I know quite a few people who would love to work, but can’t make it happen. These are people with skills and educations.
Why is this? Why hasn’t there been a robust turn around? The experts in Washington are doing everything they can to help those of us who live out in the hinterlands, right?
They bought back our old cars, you know the ones that didn’t have a car payment, so we could buy new cars at inflated prices, which did have car payments.
They instituted the First Time Home Buyer Tax Credit of $8,000 so that people without a house that was going down in value could also enjoy the special pleasure of watching their biggest investment depreciate in front of their eyes.
Don’t forget that they nationalized GM and Chrysler and Freddie Mac and Fannie Mae.

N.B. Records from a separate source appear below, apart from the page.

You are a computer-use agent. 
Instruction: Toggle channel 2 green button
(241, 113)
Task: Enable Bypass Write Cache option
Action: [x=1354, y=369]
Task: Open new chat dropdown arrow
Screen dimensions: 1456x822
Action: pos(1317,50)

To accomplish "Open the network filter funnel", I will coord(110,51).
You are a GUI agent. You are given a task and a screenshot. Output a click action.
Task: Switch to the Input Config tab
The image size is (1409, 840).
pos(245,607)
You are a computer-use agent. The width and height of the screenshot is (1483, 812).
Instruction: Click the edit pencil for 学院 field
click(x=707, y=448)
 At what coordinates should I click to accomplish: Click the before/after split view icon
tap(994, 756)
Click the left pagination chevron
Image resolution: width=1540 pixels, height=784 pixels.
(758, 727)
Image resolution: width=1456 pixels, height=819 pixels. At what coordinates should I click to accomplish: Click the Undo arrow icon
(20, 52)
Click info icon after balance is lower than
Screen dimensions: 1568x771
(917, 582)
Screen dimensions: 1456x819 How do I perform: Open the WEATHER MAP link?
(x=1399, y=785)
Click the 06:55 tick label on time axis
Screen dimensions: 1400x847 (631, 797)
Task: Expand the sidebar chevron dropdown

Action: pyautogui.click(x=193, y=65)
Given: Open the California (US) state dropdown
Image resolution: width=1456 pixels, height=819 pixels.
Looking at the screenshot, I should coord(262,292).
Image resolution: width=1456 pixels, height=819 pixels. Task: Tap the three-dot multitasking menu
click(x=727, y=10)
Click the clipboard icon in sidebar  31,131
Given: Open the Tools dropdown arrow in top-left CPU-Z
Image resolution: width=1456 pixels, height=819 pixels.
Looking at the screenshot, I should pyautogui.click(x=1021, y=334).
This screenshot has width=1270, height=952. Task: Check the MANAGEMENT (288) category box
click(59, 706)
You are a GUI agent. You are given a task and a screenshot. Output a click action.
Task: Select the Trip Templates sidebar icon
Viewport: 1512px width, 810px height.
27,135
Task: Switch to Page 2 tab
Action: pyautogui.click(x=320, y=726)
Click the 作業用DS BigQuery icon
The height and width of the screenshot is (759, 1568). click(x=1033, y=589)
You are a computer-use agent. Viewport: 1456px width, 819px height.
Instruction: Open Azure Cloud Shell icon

Yep, the experts bailed them all out with your money, now they limp along as “zombie” companies.
Then there’s Wall Street, which was also bailed out with your money. Funny, all the “experts” making the calls in Washington also come from Wall Street. Not that I have any problem with investment firms. I am a rabid capitalist.
Unfortunately to be for many financial firms these days is not to be for “capitalism.” It is to be for “crony capitalism,” or corporatism. In capitalism one can win or lose. In crony capitalism, so long as one has the right connections in government one need not fear real loss. Uncle Sam is always there to save a well connected and generous (with campaign contributions) firm in trouble.
It should come as no surprise that Chairman Dodd of the Senate Finance Committee got a sweetheart deal on his mortgage from Countrywide Financial. Nor should it surprise us that after the University of California system, Goldman Sachs was Obama’s biggest donor in 2008. This is the way it is.
So for some, the Great Recession, really has been great. So long as one is in the club the money sun always shines. For those on the outside things look considerably less bright.